We decided that we were going to pick up supplies to cook with tonight after our trip to Florence and Fiesole. We tried to look for signs for an In CoOp supermarket or an alimentari Grocery store... but no signs and the only alimentari on the way back to Mormoraia was closed (at 5pm on a Saturday afternoon?), so we pulled on the side of the road and asked Tommy where the nearest one was. Niente closer that 20 miles... at least that's what he says. I don't trust him totally. After all, besides sounding a bit robotic, his accent is pure American! How much can he possibly know about local shops? He's just a tourist--just like us!
So I figured that nearby San Gimignano must have an alimentari outside the historic walls... so we set course... 8 minutes away. We found one! A nice one too. Paper towels for napkins, cleanup and to clear my clay dusted rear window... eggs... sliced tachina (turkey)... brasciola (very thin sliced salt cured beef)... little tomatoes... onion... snacks... drinks...butter... half loaf of bread. We were set for dinner and breakfast--or so we thought.
Another side hassle was that we were so chatty with the prospect of a home cooked meal combined with our friend Tommy not calling out turns for some reason as he usually does... we kept missing the turn-off out of town--four times! Sigh. (Our family travel theme song, to the tune of Beach Boys, I Get Around: "Turn, Turn Turn around, I turn around... Turn around, ooh..ooh...oooo... I turn around... I'm gettin' bugged drivin' up and down the same old street...")
As we hunted for basics in our cucina cupboards, there were no staples that typically are found in these apartment or house rentals... salt, pepper, foil, spices, coffee, sugar, etc. So this meant that problem solving Babbo had to fix this somehow--and we were not going to pay the 50 Euro per person for dinner in Mormoraia's little cafe!
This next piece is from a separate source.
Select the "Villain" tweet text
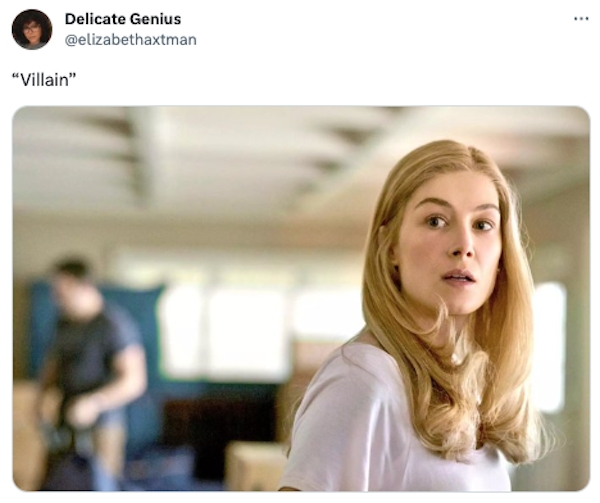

OK... boil water... cook bird nest pasta we bought... frying pan... butter... slice up the brasciola (salty enough) into the pan... Lucas, slice those little tomatoes and toss in... add some wine... reduce sauce... toss in a bowl and grate little piece of leftover pecorino cheese we had two days ago... butter the unsalted regional bread... pour the rest of the wine... and Presto! My new recipe! Pasta Pomodoro e Brasciola alla Babbo!
Lisa and Lucas said it was one of the best meals here so far. Bravo, Babbo! One morning I made a down and dirty frittata with the little we had in our Mormoraia pantry. Buono gusto!
Other times we bought food at the large supermarkets, which had great cheese displays, not so decent breads, unrefrigerated milk in cartons, but lots and lots of produce. The fruits and veggies were very good for supermarkets. The tomatoes disappointed me, though. They seem to be selling a lot of hybrid hothouse grown tomatoes (like tomatoes on the vine in the U.S.). Decent quality, but not organic, fresh picked or heirloom varieties.
The cheeses were something we could get anywhere--supermarket or alimentari. Cacciacavalo was our favorite... a dumbbell shaped cheese with mellow, nutty flavor which went with everything. One of my favorite things was the millefiore honey... thick as jam and incredibly delicious on bread in the morning. It was also great with ricotta. (I was never really a fan of American style honey.)
Lisa also fell in love with making coffee (espresso, excuse me) in those little Moka pots. I'm sure Santa will leave one under the tree for her. I wish I had access to a pizza oven while in Italy. I would have loved to make pizza there... but heck, I discovered that I make pizza better than we had in most of Italy anyway.
Cooking for ourselves in Italy became one of our favorite things, although Lucas always liked eating out in a new ristorante.